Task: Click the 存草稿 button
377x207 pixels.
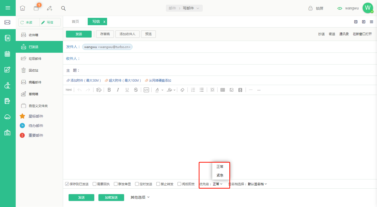Action: pos(105,34)
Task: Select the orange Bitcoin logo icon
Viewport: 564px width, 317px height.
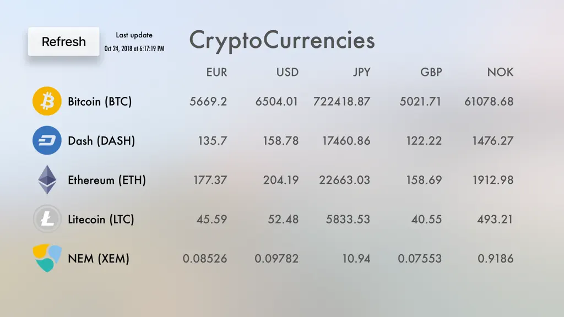Action: click(47, 101)
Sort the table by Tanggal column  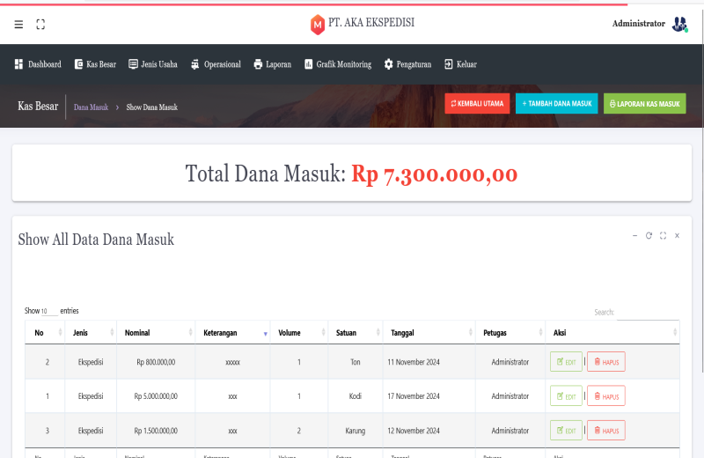click(x=429, y=333)
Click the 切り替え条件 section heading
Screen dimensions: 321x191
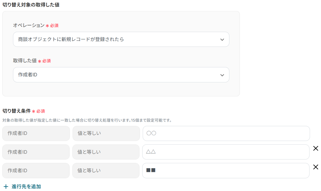coord(17,111)
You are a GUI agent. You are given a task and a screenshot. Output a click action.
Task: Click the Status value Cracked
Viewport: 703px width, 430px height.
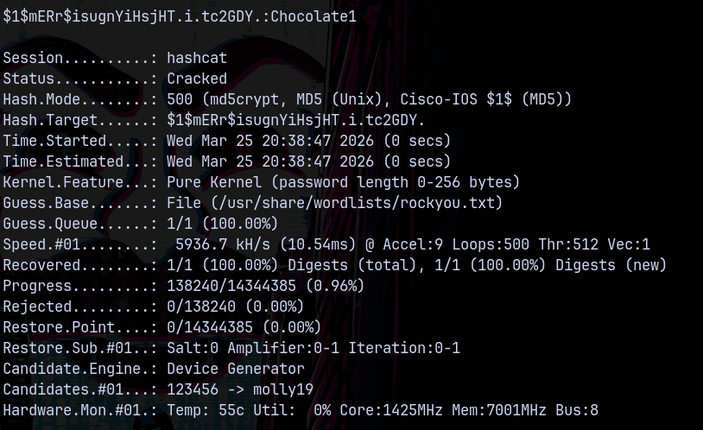pos(197,79)
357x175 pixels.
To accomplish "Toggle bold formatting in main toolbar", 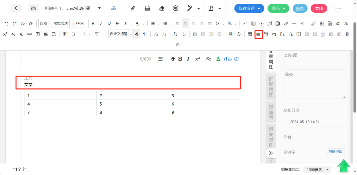I will (93, 23).
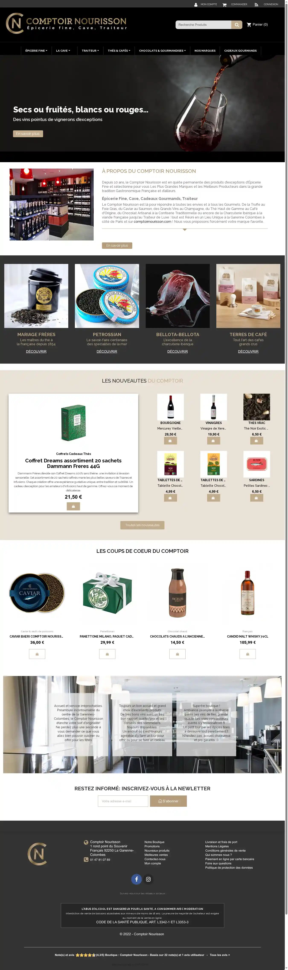Click the Toutes les nouveautés button
The width and height of the screenshot is (288, 970).
coord(142,525)
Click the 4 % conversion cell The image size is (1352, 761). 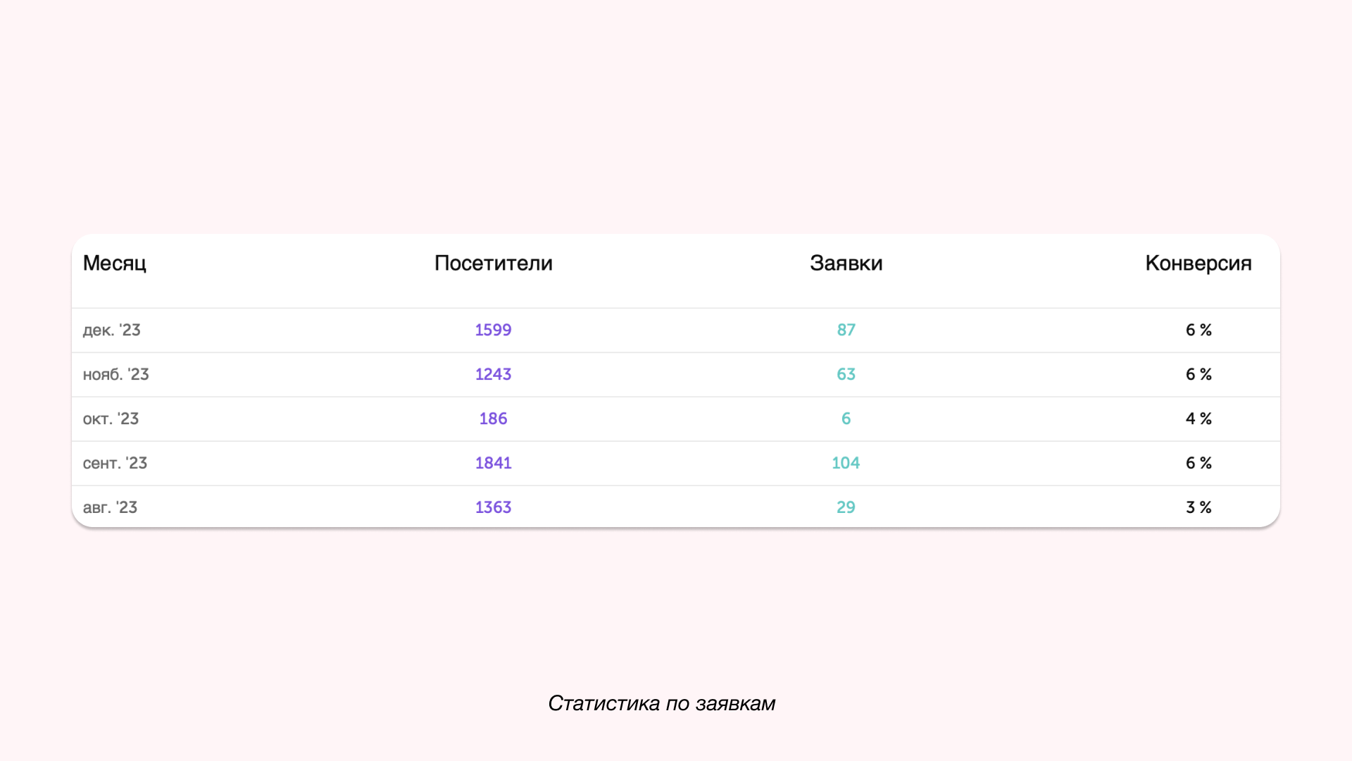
▬▬▬▬▬▬
- **Work request**: Reproduce the data above exactly, but only from the line containing "Screen dimensions: 321x191" through the line containing "357x175 pixels.". Omit all pictures.

- **Exercise answer**:
Screen dimensions: 321x191
coord(17,111)
You are a GUI agent. You are given a task and a screenshot. Output a click action.
Task: Click the Status value Cracked
Viewport: 703px width, 430px height.
pos(197,79)
357x175 pixels.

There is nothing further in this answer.